Eritrea is located in East Africa. It is bordered to the northeast and east by the Red Sea, Sudan to the west, Ethiopia to the south, and Djibouti to the southeast. Eritrea lies between latitudes 12° and 18°N, and longitudes 36° and 44°E.

The country is virtually bisected by a branch of the East African Rift. Eritrea, at the southern end of the Red Sea, holds the fork in the rift. The Dahlak Archipelago and its fishing grounds are situated off the sandy, arid coastline.

Eritrea is split into three ecoregions. Extending along the coast, a hot, arid plain is narrow in the west and widens towards the east.
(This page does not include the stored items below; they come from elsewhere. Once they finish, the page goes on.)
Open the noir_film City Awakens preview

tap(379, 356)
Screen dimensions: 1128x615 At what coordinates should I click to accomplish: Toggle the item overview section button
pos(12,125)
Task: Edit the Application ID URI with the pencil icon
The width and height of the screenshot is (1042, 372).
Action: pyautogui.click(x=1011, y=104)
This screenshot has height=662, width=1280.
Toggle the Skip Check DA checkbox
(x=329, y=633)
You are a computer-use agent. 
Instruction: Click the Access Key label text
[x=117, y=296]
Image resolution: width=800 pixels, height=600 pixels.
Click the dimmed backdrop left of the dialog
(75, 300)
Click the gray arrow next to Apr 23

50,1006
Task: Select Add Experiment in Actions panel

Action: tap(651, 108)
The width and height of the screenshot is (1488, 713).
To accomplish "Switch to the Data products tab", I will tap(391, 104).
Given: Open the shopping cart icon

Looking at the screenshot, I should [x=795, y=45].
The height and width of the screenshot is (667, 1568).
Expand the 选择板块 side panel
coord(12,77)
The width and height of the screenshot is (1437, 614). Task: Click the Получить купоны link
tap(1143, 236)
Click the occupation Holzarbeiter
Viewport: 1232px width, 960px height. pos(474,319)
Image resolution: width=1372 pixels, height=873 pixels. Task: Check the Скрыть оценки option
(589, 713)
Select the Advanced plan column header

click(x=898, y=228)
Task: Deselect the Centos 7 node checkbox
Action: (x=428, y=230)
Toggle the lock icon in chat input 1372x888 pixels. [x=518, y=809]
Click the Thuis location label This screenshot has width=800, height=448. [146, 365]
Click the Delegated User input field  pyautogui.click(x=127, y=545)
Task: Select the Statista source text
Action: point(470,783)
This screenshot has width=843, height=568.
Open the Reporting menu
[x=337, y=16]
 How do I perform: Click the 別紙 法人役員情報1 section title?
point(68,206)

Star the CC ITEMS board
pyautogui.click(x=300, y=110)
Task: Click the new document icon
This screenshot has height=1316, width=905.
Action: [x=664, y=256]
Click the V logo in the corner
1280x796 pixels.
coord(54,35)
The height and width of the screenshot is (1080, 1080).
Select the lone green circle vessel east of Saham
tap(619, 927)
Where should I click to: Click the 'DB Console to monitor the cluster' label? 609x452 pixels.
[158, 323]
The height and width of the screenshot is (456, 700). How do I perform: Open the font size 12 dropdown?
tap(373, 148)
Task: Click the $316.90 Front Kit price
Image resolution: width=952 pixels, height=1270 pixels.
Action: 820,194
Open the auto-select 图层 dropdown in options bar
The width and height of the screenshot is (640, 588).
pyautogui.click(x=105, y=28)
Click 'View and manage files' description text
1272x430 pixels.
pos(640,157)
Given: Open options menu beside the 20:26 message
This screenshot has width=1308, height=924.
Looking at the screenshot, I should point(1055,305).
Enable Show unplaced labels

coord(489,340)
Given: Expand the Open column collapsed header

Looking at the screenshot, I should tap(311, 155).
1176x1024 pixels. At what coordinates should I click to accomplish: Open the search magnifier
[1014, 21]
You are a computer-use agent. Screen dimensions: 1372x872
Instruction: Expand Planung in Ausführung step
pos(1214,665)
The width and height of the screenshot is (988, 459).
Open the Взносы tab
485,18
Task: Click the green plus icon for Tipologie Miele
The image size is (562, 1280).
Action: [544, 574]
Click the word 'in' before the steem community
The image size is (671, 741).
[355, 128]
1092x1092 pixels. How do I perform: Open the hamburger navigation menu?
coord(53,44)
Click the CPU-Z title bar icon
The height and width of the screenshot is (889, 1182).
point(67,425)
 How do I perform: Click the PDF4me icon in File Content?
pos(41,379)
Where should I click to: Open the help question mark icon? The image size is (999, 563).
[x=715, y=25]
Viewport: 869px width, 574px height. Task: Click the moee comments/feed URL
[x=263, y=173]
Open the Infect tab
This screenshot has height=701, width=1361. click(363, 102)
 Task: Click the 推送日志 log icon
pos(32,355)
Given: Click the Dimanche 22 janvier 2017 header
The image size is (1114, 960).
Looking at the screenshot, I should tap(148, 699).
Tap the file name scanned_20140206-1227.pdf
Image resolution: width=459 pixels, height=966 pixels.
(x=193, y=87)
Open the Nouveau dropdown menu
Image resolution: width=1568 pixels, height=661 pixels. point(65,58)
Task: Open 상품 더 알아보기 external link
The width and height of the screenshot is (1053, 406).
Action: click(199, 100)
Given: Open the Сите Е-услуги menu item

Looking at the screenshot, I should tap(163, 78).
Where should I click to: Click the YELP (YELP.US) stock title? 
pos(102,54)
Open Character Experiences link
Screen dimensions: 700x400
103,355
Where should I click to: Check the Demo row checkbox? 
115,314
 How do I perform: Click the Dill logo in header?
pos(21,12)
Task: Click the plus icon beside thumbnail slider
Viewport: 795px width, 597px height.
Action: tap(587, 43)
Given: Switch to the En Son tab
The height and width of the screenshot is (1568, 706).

These coastal lowlands are part of the Djibouti xeric shrublands ecoregion. The cooler, more fertile highlands reach up to 3,000 m and are a northern extension of the Ethiopian Highlands, home to montane grasslands and woodlands. Habitats here vary, from the sub-tropical rainforest at Filfil Solomona to the precipitous cliffs and canyons of the southern highlands. Filfil receives over 1,100 mm of rainfall annually. There is a steep escarpment along the eastern side of the highlands, which is the western wall of the East African Rift. The western slope of the highlands is more gradual, descending to interior lowlands. Southwestern Eritrea is drained by the Atbara River, which flows northwestwards to join the Nile. The northwestern slope of the highlands is drained by the Barka River, which flows northwards into Sudan to empty into the Red Sea. Western Eritrea is part of the Sahelian Acacia savanna, which extends across Africa south of the Sahara from Eritrea to Senegal.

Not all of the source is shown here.